Поступь её горделивая и величественная имела то неподражаемое Jalero, присущее, по-видимому, всем Андалузкам; ее милый и мелодичный голос звучал порою твердо и решительно, переходя в торжественные контральтовые ноты. Эта прелестнейшая девушка и привлекала, и отталкивала одновременно; про нее действительно можно было сказать, что она и ангел, и демон прекрасный: так сильно владели ее молодою душой кипучие бурные страсти.

— А, — сказала она, весело обращаясь к дону Торрибио, — необходима была случайная встреча с моим отцом, чтобы напомнить вам о нашем существовании!

— Не говорите так, Леона, — сказал любезно молодой человек, — все, кто когда либо имел случай видеть вас хоть раз, желали бы постоянно видеть вас перед собою!

— Изволите ли слышать?! да кто же это учит вас говорить так сладко и так красно? Уж не донна ли Ассунта? Но предупреждаю, со мной это напрасный труд, сеньор!

— Злая вы, — таким же шутливым тоном продолжал молодой человек, — не даром вас назвали Леона («львица») вам надобно почему то кусать всех тех, кто вас любит?

— Так, так, мучачо, — поддержал его старик, — однако, пора бы ужинать, становится поздненько!

— Сейчас, татито! — отозвалась молодая девушка все так же весело, — ведь я ожидала только приезда этого bueu mozo, si cortesante, — сказала она и скрылась за дверью.

— Что за милый характер у этой девушки! — сказал ей в след старик ранчеро, — какой я в самом деле счастливый отец!

— Хм, — подумал дон Торрибио, — что бы это могло быть? несомненно, однако, что здесь происходит что-то особенное: я положительно не узнаю сегодня этого старого лукавца! Во всяком случае буду на стороже: как видно, он затеял сыграть со мной какую-то скверную шутку! Однако я не имел еще удовольствия видеть донну Мартину, — сказал он вслух, — уж не больна ли она?

— Нет, жена моя стряпает на кухне, ты сейчас ее увидишь! Она будет прислуживать нам у стола! Да вот и она!

Действительно в комнату вошла женщина, неся обеими руками громадное дымящееся блюдо. Ей было уже не мало лет, а исхудалое, желтое лицо делало ее еще старше, чем она была на самом деле.
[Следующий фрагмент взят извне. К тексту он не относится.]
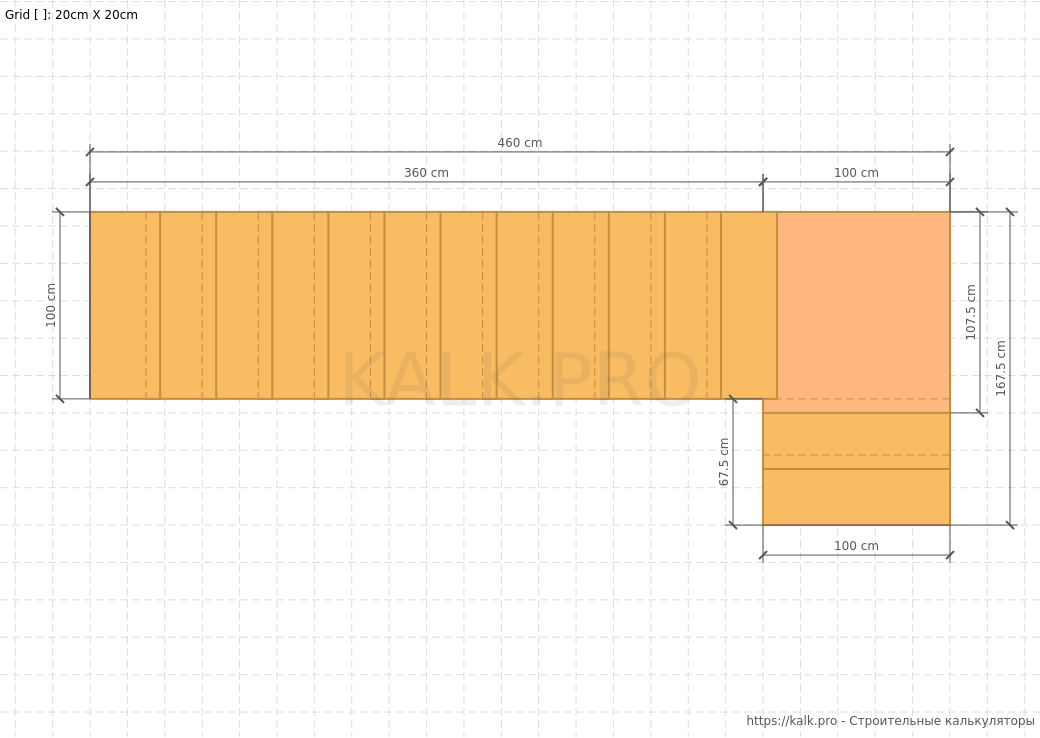The width and height of the screenshot is (1040, 738).
Task: Click the empty bracket in Grid legend
Action: 40,15
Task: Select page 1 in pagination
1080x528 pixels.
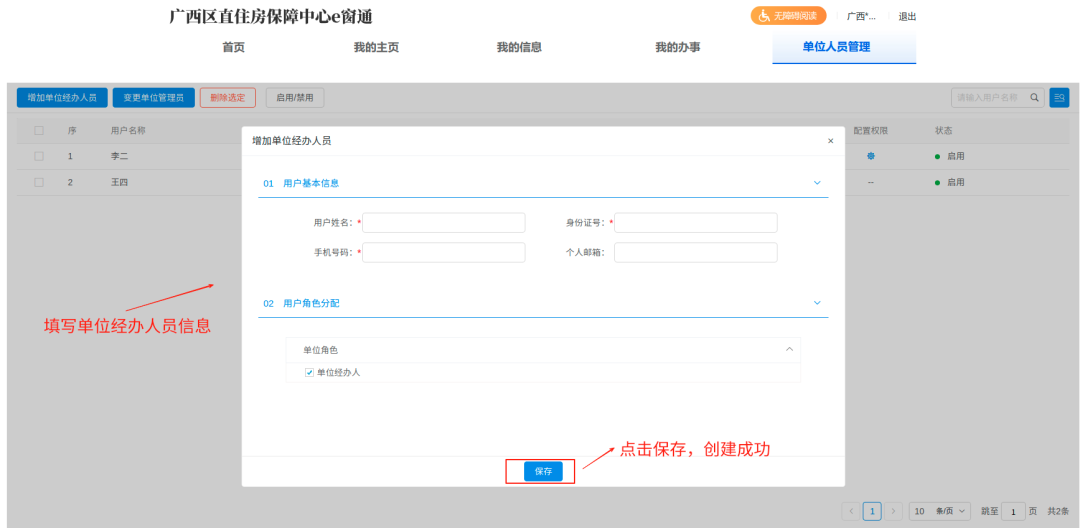Action: click(x=872, y=511)
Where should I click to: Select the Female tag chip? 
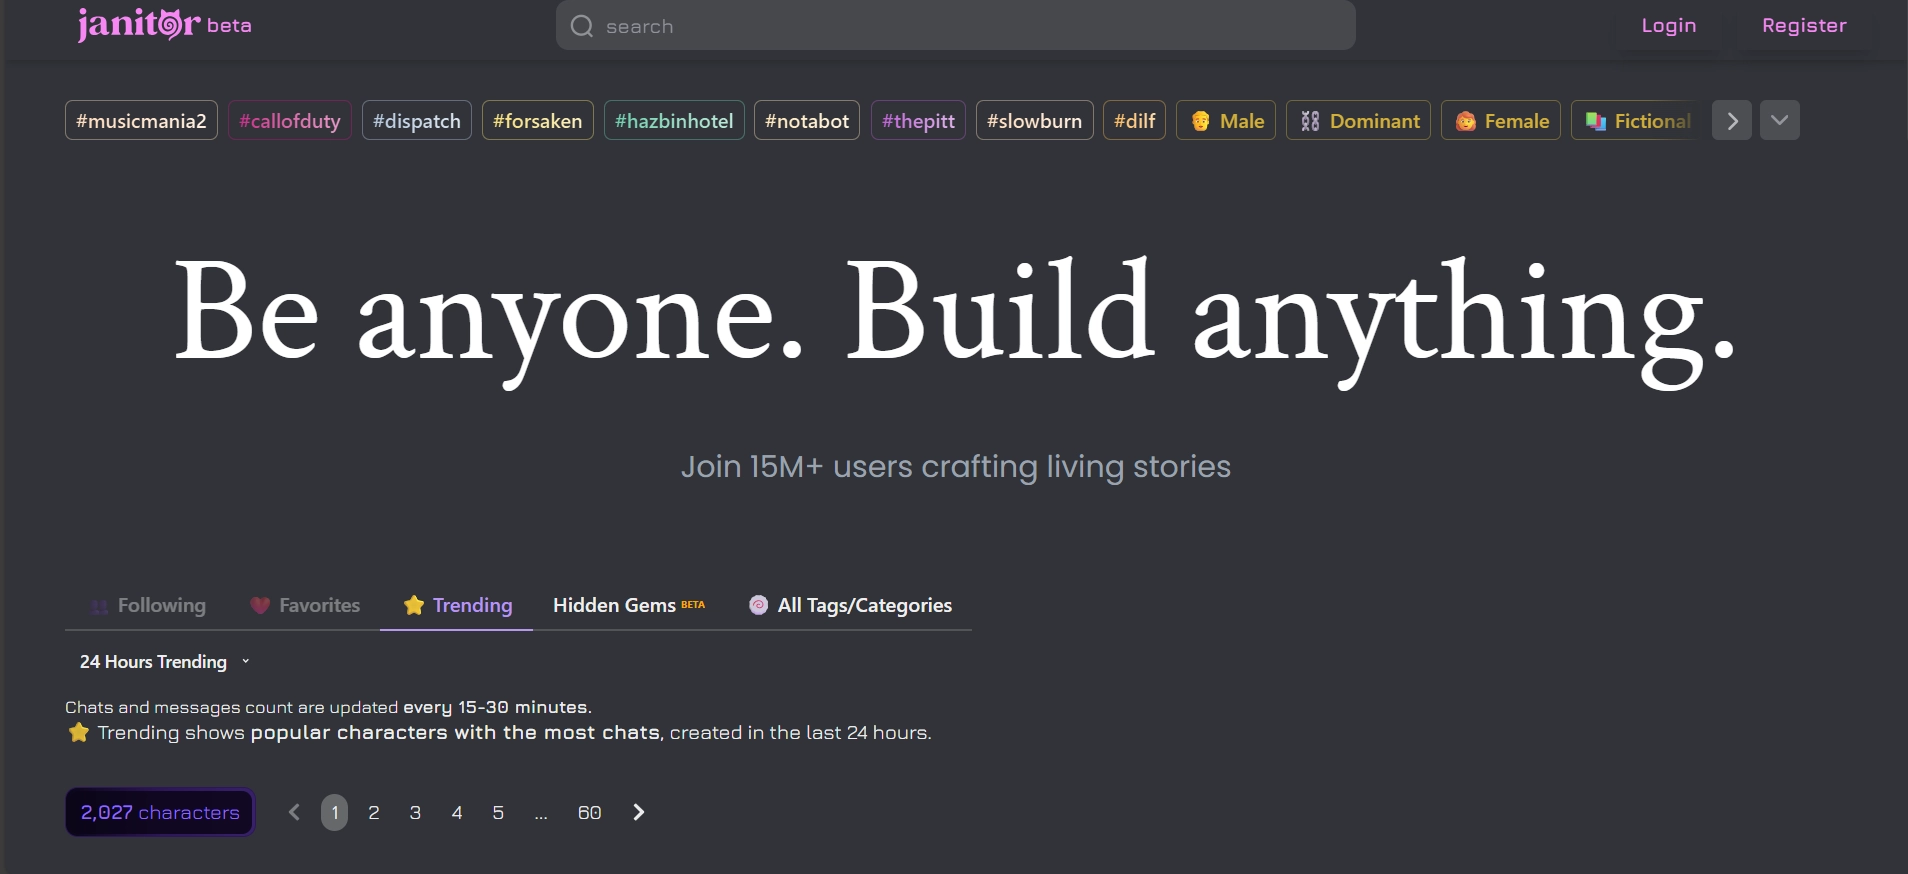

Это была донна Мартина Педрозо, супруга местного ранчеро; в молодости своей она, очевидно, была очень красивой женщиной, но теперь, вследствие ли дурного обращения, или от нужды и бедности, или иных каких-нибудь причин, о которых она не говорила никому, женщина эта была теперь по истине страшна и безобразна.

Впрочем такова участь всех женщин в этих знойных, солнечных странах юга: чем с смолоду она была красивее и прелестнее, тем безобразнее она делается с годами.

Донна Мартина, по видимому была рада молодому человеку, с которым обменялась несколькими словами, и затем, воспользовавшись моментом, когда муж ее был занят чем-то посторонним, проворно наклонилась к дону Торрибио и шепнула чуть слышно:

— Берегись, мучачо!

Потом поставив блюдо на стол, т. е. на середину сенника она крикнула:

— Можете садиться за стол!

— Да, как видно, я не ошибся и против меня здесь что-то замышляют! — прошептал дон Торрибио.